An even closer look however shows that the cases concretely mentioned are damages, which were caused by firecrackers. These so-called “bangers” are though also rejected by the fan scenes of this country as they embody a risk potential which should not be treated lightly. Bengal firework, however, is responsibly used for years and used by many fan blocks of the country without incidences worth mentioning.
In addition, there exist many possibilities to make the use of pyrotechnics even safer, but outside the fan scenes there never were efforts though to take measures for the prevention of possible accidents. Rather, it was the purposeful attempt of politics and media to criminalize football fans and to restrict and limit their rights.
Over years torches provided atmosphere, emotions and the so often quoted southern atmosphere in Austria’s football stadiums. Clubs, press and TV have profited from these pictures for years but simultaneously denigrate and denunciate them.
The Austrian broadcast, for example, regularly advertises forthcoming sporting events with fiery atmospheric pictures. While it often comes to praising words by commentators at the winter sports, though, a fiery scenery is always associated with violence at football. This circumstance withdraws from any reality because pyrotechnic objects serve for the visual background of emotions at sporting events. They are neither expression of aggressions nor shall they mediate propensity to violence in any way.

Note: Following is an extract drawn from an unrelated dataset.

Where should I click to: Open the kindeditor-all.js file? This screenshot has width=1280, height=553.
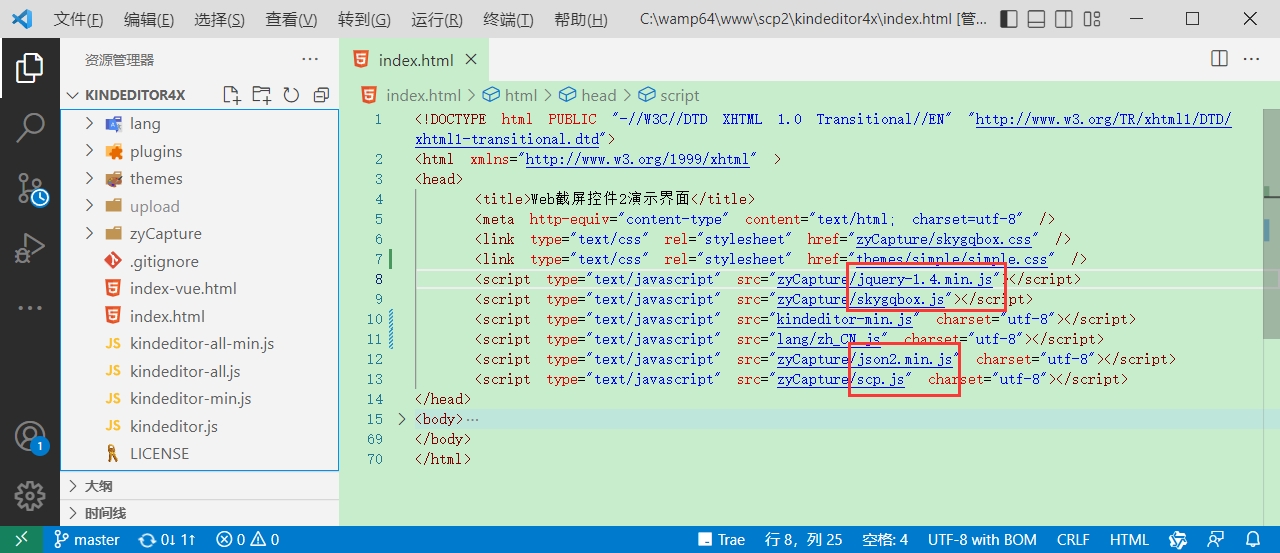click(185, 371)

We would first like to say that we are not at all against pyro near ski tracks but want to show the predominant double moral standards with which the very same topic is raised in public but presented extremely differently by the media.

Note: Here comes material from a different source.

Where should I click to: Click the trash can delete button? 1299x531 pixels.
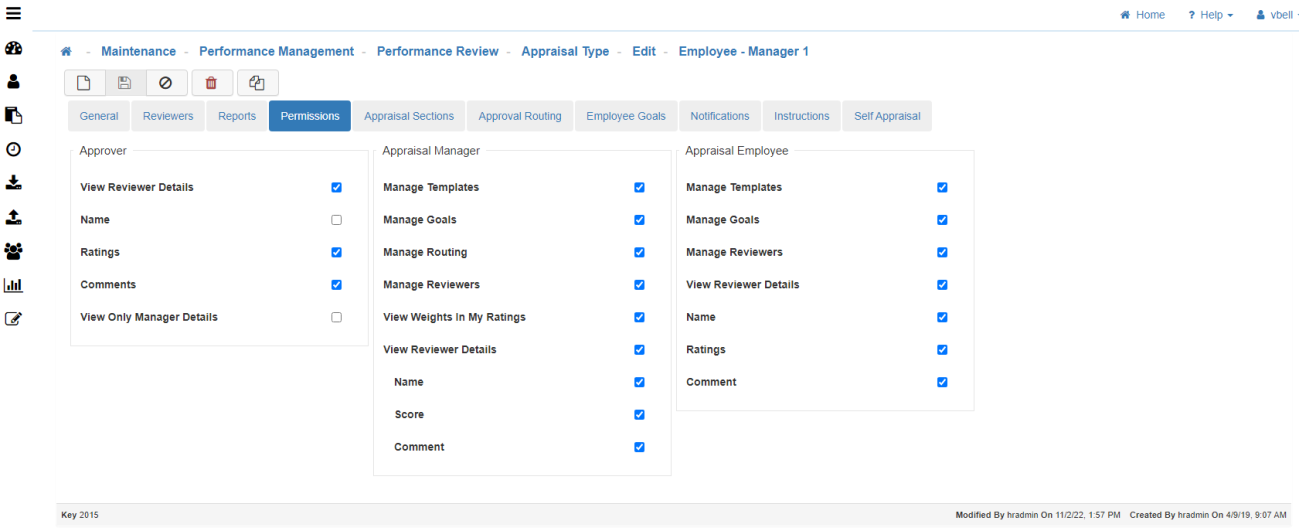[x=211, y=83]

Pyrotechnics – as an expression of emotions – must not be forbidden or reprimanded and least of all be subject to penalties in the sports.
The conceived exemptions are not an option for us since they can be interpreted as pure alibi action of the legislator. We strictly reject these since through this every emotionality, spontaneity and autonomy would get lost.
We clearly declare, however, in favour of:
Not using firecrackers or bangers
Not provoking game interruptions by handling pyrotechnics responsibly and posing no danger to other stadium visitors, ball kids or personnel
By providing containers filled with water or sand to ensure a safe burning off inside the fan sector and thereby also provide an orderly disposal of the burnt down and hot objects
Not throwing torches or other pyrotechnic objects on the runway or playing field
We request all responsible parties to allow a controlled and responsible use of pyrotechnics with respect to acceptable and adequate limits in appropriate conditions for all persons involved.